16.Tout en notant les initiatives prises par l’État partie pour réduire le chômage, y compris chez les jeunes, les femmes et les personnes handicapées, le Comité demeure préoccupé par l’impact limité de ces initiatives, dont atteste le taux de chômage élevé chez les jeunes et les femmes. Le Comité alerte également sur le faible taux d’emploi des personnes handicapées (art. 6).

17. Le Comité recommande à l ’ État partie de prendre des mesures pour :

a) Renforcer la mise en œuvre de sa politique nationale de l’emploi en y introduisant des objectifs précis, en ciblant ses efforts en particulier sur les jeunes et les femmes, et en renforçant la qualité de l’éducation et de la formation technique et professionnelle ;

b) Répondre aux attentes sociétales quant au rôle des femmes et à leur autonomisation, améliorer leur accès au crédit et accroître les possibilités d ’ éducation et de formation (y compris à des fonctions de direction) pour leur implication dans des activités économiques fructueuses et durables ;

c) Décentraliser les initiatives pour l ’ emploi des jeunes dans les zones rurales, améliorer l ’ orientation professionnelle, et proposer un meilleur encadrement dans la conception et la réalisation de projets professionnels ;

d) Intégrer les marchés de l ’ informel dans le secteur formel, afin notamment de renforcer la protection des travailleurs et d ’ augmenter les recettes fiscales ainsi que les contributions à la sécurité sociale.

18. Le Comité se réfère à cet égard à son observation générale n o 18 (2005) sur le droit au travail.

Droit à des conditions de travail justes et favorables

19.Le Comité déplore les failles dans la protection du droit à des conditions de travail justes et favorables pour les travailleurs et travailleuses du secteur informel, au sein duquel les femmes sont surreprésentées, ainsi que le fait que les femmes perçoivent des salaires nettement inférieurs à ceux des hommes pour un travail de même valeur.

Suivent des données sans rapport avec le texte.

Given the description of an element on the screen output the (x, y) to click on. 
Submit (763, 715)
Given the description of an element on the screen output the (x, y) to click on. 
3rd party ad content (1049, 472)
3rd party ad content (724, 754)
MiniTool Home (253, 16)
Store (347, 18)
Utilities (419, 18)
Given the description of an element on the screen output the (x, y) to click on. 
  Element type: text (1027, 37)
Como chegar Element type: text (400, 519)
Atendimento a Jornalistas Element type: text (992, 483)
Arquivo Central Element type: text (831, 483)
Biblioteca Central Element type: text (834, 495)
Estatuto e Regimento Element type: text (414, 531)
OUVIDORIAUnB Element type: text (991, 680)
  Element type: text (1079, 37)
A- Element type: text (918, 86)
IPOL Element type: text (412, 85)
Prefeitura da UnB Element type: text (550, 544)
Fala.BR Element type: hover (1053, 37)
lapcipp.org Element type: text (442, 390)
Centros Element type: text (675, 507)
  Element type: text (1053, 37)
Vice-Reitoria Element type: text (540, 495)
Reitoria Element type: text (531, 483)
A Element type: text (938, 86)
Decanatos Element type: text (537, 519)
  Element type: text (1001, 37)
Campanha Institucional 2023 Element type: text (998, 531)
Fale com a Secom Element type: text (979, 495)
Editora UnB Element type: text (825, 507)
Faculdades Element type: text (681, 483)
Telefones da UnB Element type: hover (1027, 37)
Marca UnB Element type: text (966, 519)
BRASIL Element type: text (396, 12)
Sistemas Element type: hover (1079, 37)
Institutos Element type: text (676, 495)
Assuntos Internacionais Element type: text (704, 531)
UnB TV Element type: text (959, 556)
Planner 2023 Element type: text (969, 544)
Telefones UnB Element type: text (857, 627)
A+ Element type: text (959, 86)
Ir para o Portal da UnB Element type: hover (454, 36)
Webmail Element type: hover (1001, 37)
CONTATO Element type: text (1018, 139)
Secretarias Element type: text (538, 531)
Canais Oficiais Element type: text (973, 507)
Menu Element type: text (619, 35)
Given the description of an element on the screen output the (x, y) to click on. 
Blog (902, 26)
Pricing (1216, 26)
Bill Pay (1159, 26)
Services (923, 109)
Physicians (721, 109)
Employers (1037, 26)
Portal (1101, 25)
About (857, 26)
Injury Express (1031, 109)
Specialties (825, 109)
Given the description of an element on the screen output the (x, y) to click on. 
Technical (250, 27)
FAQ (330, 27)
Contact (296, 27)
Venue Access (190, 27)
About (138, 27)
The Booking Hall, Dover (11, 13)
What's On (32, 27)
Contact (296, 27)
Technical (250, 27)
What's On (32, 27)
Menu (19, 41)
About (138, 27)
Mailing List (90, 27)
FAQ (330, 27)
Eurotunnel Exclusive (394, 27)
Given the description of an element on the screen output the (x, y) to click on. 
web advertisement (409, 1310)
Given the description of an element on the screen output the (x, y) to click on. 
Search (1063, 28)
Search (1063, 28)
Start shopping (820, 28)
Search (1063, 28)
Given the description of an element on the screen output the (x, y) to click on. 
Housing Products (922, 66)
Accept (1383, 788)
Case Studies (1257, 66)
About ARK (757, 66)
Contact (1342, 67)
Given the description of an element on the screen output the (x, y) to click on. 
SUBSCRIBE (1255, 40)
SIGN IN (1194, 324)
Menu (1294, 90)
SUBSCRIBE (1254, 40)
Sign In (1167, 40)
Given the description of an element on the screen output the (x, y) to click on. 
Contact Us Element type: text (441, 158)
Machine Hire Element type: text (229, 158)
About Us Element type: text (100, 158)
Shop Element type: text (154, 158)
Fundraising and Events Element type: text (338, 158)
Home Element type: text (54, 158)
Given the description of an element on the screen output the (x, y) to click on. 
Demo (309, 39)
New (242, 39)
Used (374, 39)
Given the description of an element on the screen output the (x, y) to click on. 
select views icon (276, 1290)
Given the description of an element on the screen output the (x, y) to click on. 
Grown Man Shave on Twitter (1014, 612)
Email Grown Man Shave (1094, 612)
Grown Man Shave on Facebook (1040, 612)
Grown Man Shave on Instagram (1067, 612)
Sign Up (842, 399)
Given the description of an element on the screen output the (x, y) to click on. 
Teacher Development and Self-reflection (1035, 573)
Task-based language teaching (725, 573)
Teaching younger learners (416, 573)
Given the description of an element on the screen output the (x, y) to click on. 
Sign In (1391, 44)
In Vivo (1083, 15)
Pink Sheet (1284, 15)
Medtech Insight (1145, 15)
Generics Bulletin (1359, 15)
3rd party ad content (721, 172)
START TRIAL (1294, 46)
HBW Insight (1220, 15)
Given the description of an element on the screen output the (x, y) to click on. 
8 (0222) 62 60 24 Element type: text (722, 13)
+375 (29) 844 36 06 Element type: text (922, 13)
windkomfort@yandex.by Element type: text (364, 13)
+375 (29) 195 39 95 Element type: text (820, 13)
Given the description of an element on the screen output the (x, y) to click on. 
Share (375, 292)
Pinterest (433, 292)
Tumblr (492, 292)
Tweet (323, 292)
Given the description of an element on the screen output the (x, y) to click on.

Le Comité est préoccupé par l’insuffisance des moyens humains et budgétaires mis à la disposition de l’Inspection du travail, ce qui ne lui permet pas de couvrir efficacement la situation de personnes exploitées, notamment chez les travailleurs domestiques non déclarés et les enfants (art. 7).

20. Le Comité recommande à l ’ État partie :

a) De garantir le droit à des conditions de travail justes et favorables, y compris dans le secteur informel, conformément à la Recommandation de 2015 sur la transition de l ’ économie informelle vers l ’ économie formelle (n o  204) de l ’ Organisation internationale du travail ;

b) De veiller à la stricte application de l ’ article L.105 du Code du travail pour garantir qu ’ à travail de même valeur, les hommes et les femmes perçoivent un salaire égal, y compris dans le secteur informel ;

c) De prendre des mesures urgentes pour assurer un travail décent à toutes les femmes, en particulier les travailleuses domestiques et les femmes rurales, et pour garantir l ’ accès à des mécanismes de protection, ainsi qu ’ à des recours effectifs et à des mesures de compensation, aux femmes victimes de discrimination, de harcèlement, d ’ abus ou de violence, et d ’ inclure à cet effet dans le Code du travail une disposition qui punisse le harcèlement sexuel sur le lieu de travail ;

d) De protéger les enfants des formes de travail pouvant porter préjudice à leur développement ou à leur santé physique ou psychique.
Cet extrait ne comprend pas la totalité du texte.